Provenance folder

Reference copy of the sample-identifier file from the author’s own pipeline run, provided so replicators can confirm an exact-row match against their own re-run of project-template.

This reference file lives in the hub repo rather than in project-template so the template stays reusable: people who clone or “Use this template” from project-template shouldn’t have to remember to delete a sample-id file tied to the author’s specific WRDS pull before adapting the skeleton to their own project. The hub’s role is to host project-specific artifacts (this paper’s reference data, the JOSE paper, the SAS reference macros); the template’s role is to ship clean, project-agnostic code.

Files

File Description
sample-identifiers.csv One row per firm-quarter in the final analytic sample (617,494 rows).

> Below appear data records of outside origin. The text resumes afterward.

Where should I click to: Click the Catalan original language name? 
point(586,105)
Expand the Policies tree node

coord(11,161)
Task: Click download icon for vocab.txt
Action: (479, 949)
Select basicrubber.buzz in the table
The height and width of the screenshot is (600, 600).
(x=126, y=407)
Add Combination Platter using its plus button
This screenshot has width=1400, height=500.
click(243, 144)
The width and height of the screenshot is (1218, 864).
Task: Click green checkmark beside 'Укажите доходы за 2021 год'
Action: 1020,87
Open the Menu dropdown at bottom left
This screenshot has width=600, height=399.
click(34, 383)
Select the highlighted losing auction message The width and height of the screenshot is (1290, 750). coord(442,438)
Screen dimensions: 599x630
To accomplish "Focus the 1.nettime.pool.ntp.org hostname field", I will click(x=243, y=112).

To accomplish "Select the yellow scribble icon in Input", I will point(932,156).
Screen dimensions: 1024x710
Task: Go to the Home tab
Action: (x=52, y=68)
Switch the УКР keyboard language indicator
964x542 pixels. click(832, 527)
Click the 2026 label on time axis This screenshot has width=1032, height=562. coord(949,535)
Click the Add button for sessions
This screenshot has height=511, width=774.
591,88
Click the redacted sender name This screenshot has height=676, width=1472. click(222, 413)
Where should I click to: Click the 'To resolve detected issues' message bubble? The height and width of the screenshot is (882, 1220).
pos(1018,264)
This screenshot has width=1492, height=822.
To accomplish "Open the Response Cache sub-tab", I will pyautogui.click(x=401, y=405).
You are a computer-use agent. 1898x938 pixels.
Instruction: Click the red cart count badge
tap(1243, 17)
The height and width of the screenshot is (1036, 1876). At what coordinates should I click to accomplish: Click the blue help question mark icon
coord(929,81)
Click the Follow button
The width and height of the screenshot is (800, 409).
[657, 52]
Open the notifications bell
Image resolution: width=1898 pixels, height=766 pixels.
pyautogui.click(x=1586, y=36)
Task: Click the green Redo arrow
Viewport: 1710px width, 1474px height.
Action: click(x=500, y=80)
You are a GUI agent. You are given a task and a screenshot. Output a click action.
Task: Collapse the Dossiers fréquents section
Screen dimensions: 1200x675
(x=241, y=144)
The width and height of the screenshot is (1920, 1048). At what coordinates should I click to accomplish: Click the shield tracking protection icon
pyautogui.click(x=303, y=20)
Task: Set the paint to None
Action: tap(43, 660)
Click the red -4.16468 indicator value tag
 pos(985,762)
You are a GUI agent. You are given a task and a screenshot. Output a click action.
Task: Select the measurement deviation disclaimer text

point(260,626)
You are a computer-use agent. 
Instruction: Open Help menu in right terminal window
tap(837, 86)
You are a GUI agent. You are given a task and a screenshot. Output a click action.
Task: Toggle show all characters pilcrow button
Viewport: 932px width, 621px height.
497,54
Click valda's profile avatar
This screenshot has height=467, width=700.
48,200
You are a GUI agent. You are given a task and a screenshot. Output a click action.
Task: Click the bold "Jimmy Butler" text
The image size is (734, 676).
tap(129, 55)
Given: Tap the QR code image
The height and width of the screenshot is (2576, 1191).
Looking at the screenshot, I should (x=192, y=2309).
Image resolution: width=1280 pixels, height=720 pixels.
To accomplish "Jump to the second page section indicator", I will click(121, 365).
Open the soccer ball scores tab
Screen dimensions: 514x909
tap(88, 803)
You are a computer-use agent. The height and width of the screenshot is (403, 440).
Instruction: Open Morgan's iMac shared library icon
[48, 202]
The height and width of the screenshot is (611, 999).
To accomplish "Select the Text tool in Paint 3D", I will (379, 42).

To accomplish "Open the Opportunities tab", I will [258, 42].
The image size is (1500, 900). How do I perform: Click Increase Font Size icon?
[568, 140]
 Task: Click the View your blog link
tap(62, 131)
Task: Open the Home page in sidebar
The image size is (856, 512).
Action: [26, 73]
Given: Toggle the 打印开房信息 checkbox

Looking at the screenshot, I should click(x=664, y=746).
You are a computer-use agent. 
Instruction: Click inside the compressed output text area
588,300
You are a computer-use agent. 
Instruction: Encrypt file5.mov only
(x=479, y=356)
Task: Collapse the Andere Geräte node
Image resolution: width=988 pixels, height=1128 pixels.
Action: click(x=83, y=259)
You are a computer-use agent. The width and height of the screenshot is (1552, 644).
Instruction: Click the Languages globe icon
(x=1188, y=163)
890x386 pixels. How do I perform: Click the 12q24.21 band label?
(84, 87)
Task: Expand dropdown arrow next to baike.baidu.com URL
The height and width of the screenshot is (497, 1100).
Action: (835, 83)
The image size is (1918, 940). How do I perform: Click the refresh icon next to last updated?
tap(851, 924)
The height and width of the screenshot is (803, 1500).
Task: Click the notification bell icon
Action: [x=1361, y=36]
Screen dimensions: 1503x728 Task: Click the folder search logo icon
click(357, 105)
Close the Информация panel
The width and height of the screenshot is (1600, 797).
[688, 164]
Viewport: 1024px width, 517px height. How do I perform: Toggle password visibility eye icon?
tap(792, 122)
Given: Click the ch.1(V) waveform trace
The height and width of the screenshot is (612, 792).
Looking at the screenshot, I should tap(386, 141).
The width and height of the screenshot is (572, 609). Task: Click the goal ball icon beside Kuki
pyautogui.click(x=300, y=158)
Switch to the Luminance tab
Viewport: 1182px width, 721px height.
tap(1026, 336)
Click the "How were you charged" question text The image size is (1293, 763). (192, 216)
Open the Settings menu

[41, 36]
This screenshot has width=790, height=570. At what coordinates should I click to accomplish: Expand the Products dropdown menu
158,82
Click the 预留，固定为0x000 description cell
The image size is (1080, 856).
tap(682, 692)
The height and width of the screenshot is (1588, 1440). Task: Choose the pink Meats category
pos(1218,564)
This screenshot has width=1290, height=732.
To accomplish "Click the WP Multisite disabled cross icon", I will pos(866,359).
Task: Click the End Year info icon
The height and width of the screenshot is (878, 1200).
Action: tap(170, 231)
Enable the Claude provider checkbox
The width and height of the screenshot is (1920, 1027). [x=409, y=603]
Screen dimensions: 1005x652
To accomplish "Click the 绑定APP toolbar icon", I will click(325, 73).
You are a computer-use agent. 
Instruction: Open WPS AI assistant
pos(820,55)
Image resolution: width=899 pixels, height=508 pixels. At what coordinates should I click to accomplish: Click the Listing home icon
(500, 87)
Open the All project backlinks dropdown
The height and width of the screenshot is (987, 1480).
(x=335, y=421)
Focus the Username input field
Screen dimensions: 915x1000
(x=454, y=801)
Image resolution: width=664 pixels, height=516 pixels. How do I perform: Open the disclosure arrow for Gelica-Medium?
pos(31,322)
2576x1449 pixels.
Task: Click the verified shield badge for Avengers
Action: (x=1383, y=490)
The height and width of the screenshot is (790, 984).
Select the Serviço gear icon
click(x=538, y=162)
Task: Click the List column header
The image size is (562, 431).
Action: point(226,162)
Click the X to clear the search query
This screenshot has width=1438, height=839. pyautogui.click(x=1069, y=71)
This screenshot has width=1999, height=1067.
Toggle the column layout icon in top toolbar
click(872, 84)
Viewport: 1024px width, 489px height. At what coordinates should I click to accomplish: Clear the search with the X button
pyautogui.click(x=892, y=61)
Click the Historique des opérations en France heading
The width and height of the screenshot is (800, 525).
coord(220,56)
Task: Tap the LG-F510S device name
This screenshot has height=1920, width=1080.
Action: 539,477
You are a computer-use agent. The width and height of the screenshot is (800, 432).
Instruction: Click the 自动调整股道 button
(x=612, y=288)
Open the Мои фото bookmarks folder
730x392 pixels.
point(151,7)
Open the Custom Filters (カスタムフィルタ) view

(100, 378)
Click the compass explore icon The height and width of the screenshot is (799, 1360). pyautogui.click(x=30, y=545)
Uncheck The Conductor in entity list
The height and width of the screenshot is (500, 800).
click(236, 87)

Columns: gvkey, permno, rdq, datadate, fyearq, fqtr.

How to use

Run the companion project-template end-to-end against your own WRDS access, then compare your generated project-template/provenance/sample-identifiers.csv to the file in this folder. If you match the row counts and the identifier set, your intermediate data builds are reproducing the author’s. If you do not, the differences point at where in the pipeline your raw data, sample filters, or merge keys diverge from the author’s.

A small Python or R diff is enough — for example:

Python:

import pandas as pd
mine = pd.read_csv("project-template/provenance/sample-identifiers.csv")
ref  = pd.read_csv("example-project/provenance/sample-identifiers.csv")
print(f"Mine: {len(mine):,}  Reference: {len(ref):,}")
print(f"Common keys: {len(set(mine['gvkey']) & set(ref['gvkey'])):,}")

R:

mine <- read.csv("project-template/provenance/sample-identifiers.csv")
ref  <- read.csv("example-project/provenance/sample-identifiers.csv")
cat(sprintf("Mine: %s  Reference: %s\n",
            format(nrow(mine), big.mark = ","),
            format(nrow(ref),  big.mark = ",")))

How this file was produced

Generated by src/005-data-provenance.py in project-template against the author’s WRDS access on 2026-05-25. The script that produced it, together with the full pipeline that built the upstream analytic dataset, is the canonical specification of how the sample was constructed.